Neato has unnecessary edge crossings, or has missed an obvious chance to make a much nicer layout. Neato and all similar virtual physical model algorithms rely on heuristic solutions of optimization problems. The better the solution, the longer it takes to find. Unfortunately, it is also possible for these heuristics to get stuck in local minima. Also, it is heavily influenced by the initial position of the nodes. It is quite possible that if you run neato again, but with a different random seed value, or more iterations, you'll get a better layout.  In particular, note that there are no guarantees that neato will produce a planar layout of a planar graph, or expose all or most of a graph's symmetries.

For this reason you can try different settings of GStart and Gepsilon

fdp" "Graphviz code Dolphin associations v0.01.gv" -Gstart=5 -Tpng > "Gstart5.png"

This is the result :

This is another option with Gstart I tried.
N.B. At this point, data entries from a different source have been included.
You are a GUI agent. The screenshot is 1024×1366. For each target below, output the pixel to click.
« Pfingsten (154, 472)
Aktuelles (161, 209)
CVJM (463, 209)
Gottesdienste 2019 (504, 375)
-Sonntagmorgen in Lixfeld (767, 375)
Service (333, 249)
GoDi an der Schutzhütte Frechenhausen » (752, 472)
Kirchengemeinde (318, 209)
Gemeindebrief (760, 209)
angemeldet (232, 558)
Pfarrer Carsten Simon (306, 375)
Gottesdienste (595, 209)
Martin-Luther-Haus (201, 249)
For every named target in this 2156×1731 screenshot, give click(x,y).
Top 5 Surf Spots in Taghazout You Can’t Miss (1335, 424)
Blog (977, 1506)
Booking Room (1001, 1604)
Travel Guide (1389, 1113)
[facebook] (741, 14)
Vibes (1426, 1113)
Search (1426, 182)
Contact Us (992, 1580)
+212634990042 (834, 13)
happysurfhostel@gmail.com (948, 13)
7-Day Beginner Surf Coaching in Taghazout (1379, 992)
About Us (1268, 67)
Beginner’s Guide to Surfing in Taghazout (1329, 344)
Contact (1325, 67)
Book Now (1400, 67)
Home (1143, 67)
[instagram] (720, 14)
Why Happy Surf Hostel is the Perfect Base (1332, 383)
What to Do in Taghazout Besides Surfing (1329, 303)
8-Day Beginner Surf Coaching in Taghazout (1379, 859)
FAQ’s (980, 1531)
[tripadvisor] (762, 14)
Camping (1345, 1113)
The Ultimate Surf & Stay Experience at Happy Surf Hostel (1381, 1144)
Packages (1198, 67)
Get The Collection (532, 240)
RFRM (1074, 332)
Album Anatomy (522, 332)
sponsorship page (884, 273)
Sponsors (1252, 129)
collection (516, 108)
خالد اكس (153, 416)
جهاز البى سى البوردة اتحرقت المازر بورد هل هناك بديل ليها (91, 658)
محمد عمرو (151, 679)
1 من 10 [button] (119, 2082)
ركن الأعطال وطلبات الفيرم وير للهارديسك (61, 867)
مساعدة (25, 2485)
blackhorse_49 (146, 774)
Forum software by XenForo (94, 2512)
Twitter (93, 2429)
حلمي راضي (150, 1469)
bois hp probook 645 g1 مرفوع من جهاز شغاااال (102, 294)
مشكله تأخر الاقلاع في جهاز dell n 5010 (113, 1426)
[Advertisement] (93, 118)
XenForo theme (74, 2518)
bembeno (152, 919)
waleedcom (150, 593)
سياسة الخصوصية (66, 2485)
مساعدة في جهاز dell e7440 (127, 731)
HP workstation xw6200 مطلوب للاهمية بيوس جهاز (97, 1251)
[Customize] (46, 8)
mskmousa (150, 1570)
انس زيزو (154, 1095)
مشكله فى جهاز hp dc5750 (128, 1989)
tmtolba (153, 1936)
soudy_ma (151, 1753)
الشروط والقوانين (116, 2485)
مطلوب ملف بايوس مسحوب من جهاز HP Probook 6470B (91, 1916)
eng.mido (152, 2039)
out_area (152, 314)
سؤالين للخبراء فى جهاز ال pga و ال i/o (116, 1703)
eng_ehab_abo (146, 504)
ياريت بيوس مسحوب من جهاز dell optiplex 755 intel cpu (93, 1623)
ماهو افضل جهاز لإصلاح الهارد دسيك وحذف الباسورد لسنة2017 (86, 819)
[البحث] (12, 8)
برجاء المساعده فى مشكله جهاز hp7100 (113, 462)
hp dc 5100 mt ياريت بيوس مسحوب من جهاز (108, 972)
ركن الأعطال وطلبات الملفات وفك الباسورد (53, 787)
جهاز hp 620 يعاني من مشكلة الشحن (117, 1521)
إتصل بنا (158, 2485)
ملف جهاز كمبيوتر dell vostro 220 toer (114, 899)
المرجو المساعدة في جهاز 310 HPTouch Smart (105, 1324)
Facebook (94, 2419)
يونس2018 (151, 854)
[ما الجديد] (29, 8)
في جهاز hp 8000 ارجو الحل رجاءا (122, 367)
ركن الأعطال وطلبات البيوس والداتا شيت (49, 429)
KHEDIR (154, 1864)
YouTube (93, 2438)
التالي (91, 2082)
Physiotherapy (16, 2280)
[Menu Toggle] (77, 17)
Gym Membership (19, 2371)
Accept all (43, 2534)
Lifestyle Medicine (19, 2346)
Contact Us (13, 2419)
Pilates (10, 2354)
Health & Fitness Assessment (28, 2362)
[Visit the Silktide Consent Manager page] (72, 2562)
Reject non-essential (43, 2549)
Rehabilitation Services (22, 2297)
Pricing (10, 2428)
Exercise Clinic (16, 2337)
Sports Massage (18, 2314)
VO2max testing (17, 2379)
fdp" "Graphviz code Dolphin associations v0.01.gv" -Gstart=10 -Tpng > "Gstart10.png"

Resulting in


And this is the command I executed with Gepsilon

fdp "Graphviz code Dolphin associations v0.01.gv" -Gepsilon=.0000001 -Tpng > "Gepsilon.png"


Resulting in:

Further analysis with NodeXL

After googling a bit I found out that Excel has a very interesting add in, NodeXL. NodeXL is a very nice free open-source template for Microsoft Excel 2007, 2010, 2013 and 2016 that makes it easy to explore network graphs.  With NodeXL, you can enter a network edge list in a worksheet, click a button and see your graph, all in the familiar environment of the Excel window.

And what makes interesting it calculates all kind of measures for you, like the degree, Betweenness, closeness, eigenvector, PageRank and the clustering coefficient. So all the manual work I've done does the NodeXL for you. Why didn't I find this tool earlier!

Now, if I interpret this numbers of in betweenness right, the higher the number of in betweenness, the more important the node is in the network and that would be SN89, Web, Beescratch, SN100 and Jet. The closeness nodes SN89, SN100, SN4, Grin and Kringel.

Next steps

Now, I spend only a couple of hours with Network analysis, but in order to get the full potential you have to spend much more time in the this interesting topic. For instance you could remove the low betweenness in relation with the centrality of nodes. The nodes that are highly connected but are not used as bridges. This jumble up the picture and if you remove them you can see the lines of communication much better. I used this technique also with processmining. In processmining you analyze the processes with the data and I thing I remembered was that you can analyze resources. You can investigate the throughput of cases through a process and looking at the resources and how are the doing. Useful for identifying bottlenecks


Visualizations will become more and more important and hopefully the BI/BA tools like PowerBI will add these kind of visualizations to their tooling because it gives more insights. But, the area of network analysis is huge and full of algorithms, mathematical formulas, concepts, etc. In order to understand the numbers and the diagrams you have to know the why and the how of the diagrams and why and how they are drawn in order to draw (right) conclusions.